_Your goal_
Retype the stretch of items from their very beginning through the line containing "pyautogui.click(x=448, y=159)", keeping every character unchanged and stopping after that line.

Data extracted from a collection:
□ □ □ □ □ □ □

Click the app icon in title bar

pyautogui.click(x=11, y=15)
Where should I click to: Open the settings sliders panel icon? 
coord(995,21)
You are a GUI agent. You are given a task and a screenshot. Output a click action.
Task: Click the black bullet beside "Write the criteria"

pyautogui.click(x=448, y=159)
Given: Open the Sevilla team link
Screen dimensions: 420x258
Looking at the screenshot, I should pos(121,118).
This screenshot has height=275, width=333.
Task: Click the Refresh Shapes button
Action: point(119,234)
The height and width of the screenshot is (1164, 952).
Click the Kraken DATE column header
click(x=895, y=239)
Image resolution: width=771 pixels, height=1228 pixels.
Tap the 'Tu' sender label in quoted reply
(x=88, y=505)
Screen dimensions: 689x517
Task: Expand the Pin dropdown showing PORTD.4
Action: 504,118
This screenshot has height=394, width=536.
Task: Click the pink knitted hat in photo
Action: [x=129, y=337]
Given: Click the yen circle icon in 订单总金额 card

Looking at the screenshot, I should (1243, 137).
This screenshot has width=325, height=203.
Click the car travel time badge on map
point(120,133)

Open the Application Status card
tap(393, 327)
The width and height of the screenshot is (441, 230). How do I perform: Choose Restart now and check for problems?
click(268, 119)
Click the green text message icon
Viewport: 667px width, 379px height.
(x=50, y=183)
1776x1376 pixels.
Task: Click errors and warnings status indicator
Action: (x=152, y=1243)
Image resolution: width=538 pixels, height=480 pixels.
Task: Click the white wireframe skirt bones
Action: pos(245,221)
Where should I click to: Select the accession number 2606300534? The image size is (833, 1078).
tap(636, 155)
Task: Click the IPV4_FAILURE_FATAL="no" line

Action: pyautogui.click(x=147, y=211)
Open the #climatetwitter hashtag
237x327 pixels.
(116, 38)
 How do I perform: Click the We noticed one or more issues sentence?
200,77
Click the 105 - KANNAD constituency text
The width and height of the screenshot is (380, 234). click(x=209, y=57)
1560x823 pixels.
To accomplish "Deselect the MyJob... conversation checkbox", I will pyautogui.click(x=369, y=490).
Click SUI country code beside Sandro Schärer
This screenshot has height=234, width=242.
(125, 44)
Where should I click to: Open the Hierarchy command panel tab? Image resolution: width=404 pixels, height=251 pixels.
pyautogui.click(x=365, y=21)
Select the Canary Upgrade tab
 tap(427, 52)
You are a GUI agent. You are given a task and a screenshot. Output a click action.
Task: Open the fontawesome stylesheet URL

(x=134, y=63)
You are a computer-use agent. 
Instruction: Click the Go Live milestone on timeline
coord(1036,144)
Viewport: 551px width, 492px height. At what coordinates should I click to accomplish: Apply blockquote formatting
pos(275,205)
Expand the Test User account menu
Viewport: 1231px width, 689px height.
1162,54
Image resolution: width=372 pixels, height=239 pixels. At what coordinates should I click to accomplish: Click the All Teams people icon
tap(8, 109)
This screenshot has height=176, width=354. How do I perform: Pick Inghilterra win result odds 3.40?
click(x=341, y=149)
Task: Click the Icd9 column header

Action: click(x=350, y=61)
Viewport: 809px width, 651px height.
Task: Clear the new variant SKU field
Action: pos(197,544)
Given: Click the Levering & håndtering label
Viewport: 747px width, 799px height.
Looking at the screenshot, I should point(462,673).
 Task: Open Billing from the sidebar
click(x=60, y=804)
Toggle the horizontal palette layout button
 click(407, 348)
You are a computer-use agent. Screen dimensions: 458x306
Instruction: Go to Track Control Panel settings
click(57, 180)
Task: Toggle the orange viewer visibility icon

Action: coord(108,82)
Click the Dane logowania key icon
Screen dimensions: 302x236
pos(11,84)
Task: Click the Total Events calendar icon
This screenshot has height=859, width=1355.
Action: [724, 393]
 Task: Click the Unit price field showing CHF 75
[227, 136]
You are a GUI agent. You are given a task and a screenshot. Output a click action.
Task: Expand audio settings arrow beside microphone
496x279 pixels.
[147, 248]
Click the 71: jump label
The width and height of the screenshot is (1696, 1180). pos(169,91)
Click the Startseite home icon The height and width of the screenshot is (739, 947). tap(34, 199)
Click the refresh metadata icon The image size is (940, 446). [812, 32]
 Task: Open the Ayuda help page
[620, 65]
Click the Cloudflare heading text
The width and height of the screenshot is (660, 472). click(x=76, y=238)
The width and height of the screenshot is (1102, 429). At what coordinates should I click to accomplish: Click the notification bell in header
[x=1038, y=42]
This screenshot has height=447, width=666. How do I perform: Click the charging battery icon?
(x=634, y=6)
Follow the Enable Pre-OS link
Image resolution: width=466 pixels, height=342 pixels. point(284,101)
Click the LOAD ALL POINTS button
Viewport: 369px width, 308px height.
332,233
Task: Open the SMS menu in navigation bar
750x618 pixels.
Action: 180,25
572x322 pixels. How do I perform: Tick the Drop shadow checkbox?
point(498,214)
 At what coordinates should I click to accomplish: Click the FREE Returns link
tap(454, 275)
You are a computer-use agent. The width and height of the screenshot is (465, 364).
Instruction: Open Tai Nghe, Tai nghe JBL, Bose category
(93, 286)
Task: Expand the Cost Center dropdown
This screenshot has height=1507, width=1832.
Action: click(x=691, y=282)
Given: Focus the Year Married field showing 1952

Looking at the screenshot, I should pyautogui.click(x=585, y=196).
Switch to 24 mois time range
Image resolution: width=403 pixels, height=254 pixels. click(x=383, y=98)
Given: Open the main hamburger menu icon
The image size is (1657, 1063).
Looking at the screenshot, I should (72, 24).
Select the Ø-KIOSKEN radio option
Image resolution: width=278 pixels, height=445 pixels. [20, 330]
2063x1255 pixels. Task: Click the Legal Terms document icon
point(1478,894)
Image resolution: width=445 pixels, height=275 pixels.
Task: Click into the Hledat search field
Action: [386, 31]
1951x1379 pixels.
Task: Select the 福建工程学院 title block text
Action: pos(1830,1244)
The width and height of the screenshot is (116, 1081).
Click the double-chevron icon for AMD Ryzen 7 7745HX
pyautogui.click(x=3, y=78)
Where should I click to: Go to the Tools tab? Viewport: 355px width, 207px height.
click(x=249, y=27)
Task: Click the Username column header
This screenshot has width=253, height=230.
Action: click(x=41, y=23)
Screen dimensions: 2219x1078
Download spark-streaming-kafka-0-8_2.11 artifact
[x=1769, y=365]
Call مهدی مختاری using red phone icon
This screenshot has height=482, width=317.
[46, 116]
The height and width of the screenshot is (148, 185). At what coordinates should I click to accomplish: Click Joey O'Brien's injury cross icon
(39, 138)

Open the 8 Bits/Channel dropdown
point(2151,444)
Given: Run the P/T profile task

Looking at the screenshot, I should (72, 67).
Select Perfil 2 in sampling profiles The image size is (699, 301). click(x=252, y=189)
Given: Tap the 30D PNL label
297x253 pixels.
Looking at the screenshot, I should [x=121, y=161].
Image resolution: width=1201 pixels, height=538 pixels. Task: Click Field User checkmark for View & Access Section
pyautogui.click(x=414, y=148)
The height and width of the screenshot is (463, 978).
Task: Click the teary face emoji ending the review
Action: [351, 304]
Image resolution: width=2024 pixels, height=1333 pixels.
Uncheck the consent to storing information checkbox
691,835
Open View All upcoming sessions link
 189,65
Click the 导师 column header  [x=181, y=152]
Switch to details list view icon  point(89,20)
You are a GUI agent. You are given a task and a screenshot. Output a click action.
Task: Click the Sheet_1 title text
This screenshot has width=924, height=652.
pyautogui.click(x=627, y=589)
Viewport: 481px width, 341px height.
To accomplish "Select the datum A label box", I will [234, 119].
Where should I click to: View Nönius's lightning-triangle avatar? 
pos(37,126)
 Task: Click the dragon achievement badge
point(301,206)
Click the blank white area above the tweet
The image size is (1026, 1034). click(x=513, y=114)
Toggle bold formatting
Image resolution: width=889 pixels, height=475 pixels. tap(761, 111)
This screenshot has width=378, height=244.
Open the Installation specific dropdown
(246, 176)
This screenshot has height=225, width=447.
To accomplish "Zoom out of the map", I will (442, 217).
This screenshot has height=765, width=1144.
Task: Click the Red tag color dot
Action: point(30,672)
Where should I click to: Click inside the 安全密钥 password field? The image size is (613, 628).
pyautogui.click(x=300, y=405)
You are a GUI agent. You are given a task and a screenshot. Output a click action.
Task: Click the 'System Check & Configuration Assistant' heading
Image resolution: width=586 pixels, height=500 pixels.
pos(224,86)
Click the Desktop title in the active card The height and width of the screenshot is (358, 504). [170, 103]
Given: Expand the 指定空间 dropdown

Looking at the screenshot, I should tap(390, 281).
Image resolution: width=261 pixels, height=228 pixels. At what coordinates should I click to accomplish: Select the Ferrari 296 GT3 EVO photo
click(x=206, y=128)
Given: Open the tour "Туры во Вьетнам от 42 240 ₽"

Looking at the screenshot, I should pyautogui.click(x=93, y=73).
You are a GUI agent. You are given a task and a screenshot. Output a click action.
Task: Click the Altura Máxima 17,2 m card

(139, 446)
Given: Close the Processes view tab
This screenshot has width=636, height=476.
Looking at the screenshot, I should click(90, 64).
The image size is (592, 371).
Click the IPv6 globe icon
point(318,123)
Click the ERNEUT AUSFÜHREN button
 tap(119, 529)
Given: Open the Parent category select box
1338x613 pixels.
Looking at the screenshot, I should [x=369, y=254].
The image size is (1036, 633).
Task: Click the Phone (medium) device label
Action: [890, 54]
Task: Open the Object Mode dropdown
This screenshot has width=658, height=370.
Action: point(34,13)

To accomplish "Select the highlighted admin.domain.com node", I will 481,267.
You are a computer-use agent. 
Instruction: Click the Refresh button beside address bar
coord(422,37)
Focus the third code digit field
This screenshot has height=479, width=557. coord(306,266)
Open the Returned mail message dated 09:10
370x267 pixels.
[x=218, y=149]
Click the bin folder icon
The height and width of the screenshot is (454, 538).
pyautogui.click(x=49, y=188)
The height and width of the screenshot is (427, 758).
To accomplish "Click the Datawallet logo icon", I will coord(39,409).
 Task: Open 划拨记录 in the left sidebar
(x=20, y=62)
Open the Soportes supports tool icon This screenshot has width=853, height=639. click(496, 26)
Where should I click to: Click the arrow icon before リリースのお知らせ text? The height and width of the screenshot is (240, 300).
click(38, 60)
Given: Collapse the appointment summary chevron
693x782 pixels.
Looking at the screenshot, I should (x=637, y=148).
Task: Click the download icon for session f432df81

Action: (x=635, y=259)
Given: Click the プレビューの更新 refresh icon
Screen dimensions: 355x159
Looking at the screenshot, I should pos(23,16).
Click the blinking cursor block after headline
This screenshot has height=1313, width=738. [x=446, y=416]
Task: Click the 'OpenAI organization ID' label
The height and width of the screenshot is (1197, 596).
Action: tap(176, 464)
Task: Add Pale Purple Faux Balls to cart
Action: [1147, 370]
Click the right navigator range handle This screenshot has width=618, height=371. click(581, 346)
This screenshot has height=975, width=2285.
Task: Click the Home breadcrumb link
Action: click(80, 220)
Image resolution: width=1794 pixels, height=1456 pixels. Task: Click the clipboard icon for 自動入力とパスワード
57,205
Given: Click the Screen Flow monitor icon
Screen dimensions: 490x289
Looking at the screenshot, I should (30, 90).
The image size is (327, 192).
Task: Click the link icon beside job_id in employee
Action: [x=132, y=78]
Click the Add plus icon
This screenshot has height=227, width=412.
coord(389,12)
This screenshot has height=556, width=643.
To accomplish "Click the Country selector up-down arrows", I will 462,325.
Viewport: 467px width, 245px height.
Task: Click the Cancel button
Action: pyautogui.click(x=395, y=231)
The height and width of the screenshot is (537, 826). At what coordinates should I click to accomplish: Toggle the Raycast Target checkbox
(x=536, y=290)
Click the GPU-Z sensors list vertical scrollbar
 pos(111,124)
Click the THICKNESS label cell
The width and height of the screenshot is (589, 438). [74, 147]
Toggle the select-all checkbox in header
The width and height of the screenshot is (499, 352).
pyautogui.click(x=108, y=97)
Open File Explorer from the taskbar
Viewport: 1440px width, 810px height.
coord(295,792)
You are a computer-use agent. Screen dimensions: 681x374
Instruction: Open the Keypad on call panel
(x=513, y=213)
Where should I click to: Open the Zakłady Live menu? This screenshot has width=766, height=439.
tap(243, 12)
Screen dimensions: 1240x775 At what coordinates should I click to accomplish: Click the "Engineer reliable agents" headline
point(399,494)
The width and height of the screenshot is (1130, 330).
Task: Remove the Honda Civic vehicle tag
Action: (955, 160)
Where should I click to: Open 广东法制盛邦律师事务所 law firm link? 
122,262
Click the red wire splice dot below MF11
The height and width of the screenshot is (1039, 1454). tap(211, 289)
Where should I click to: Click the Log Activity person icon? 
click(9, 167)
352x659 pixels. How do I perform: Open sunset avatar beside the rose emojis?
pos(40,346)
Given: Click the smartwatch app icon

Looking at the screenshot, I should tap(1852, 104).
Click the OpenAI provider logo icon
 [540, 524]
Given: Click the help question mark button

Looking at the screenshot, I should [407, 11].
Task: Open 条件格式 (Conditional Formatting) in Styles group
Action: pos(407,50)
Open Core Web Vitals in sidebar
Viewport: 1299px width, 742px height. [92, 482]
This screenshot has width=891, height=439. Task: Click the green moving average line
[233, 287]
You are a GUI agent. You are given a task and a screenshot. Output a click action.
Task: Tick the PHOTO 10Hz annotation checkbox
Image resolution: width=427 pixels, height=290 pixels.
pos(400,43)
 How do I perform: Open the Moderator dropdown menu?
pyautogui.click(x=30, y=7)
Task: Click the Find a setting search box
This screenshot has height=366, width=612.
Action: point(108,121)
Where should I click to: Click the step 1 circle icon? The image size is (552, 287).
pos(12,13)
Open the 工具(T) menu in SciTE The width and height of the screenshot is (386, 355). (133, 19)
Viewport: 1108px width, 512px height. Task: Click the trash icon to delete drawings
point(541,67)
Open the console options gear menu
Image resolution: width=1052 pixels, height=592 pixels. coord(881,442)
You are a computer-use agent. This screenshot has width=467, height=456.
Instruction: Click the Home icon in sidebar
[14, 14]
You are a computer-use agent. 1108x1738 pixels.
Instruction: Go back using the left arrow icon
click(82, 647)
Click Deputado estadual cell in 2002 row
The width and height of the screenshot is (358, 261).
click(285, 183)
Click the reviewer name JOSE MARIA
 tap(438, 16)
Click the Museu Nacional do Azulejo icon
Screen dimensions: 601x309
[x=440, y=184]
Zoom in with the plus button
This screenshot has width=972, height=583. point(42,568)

□ □ □ □ □ □ □

_Task output_
Click the app icon in title bar

pyautogui.click(x=11, y=15)
Where should I click to: Open the settings sliders panel icon? 
coord(995,21)
You are a GUI agent. You are given a task and a screenshot. Output a click action.
Task: Click the black bullet beside "Write the criteria"

pyautogui.click(x=448, y=159)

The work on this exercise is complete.